INPUT MATERIAL start
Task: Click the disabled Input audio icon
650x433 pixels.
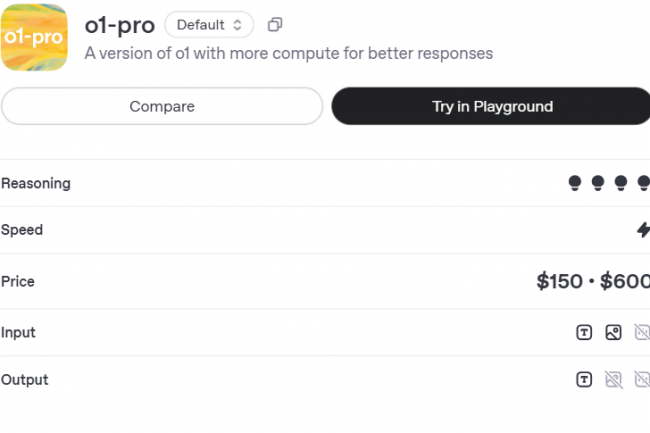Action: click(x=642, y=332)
INPUT MATERIAL end
INPUT MATERIAL start
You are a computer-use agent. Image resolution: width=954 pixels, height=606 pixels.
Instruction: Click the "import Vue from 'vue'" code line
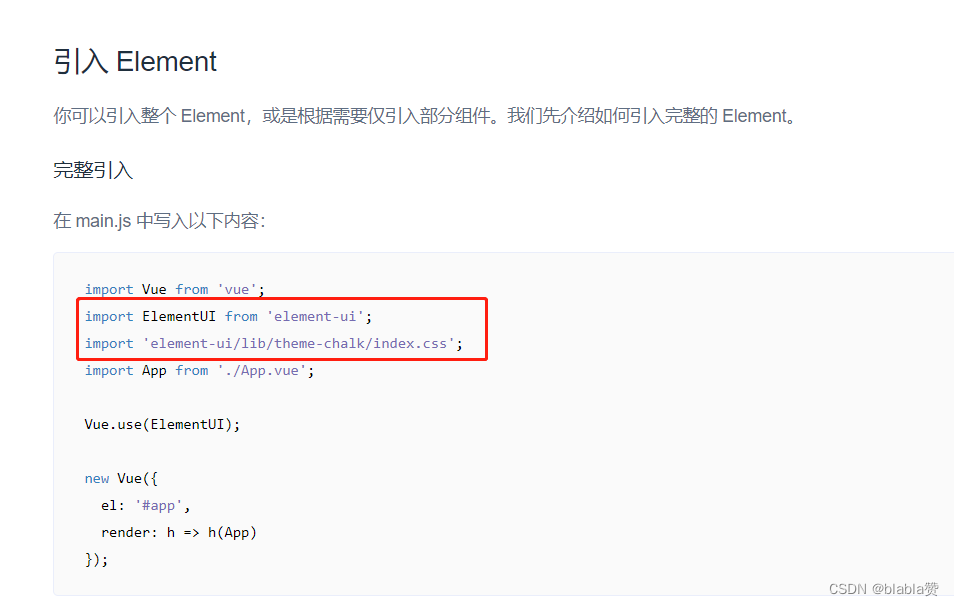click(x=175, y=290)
INPUT MATERIAL end
_EXERCISE GOAL_.
Copy the section that opens with the line containing "Task: Click the disabled Input audio icon" and closes with the line containing "Action: click(x=642, y=332)", substituting "inactive" for "disabled" and leaving everything else unchanged. Leave the pictures out of your answer.

_CORRECT ANSWER_.
Task: Click the inactive Input audio icon
650x433 pixels.
Action: click(x=642, y=332)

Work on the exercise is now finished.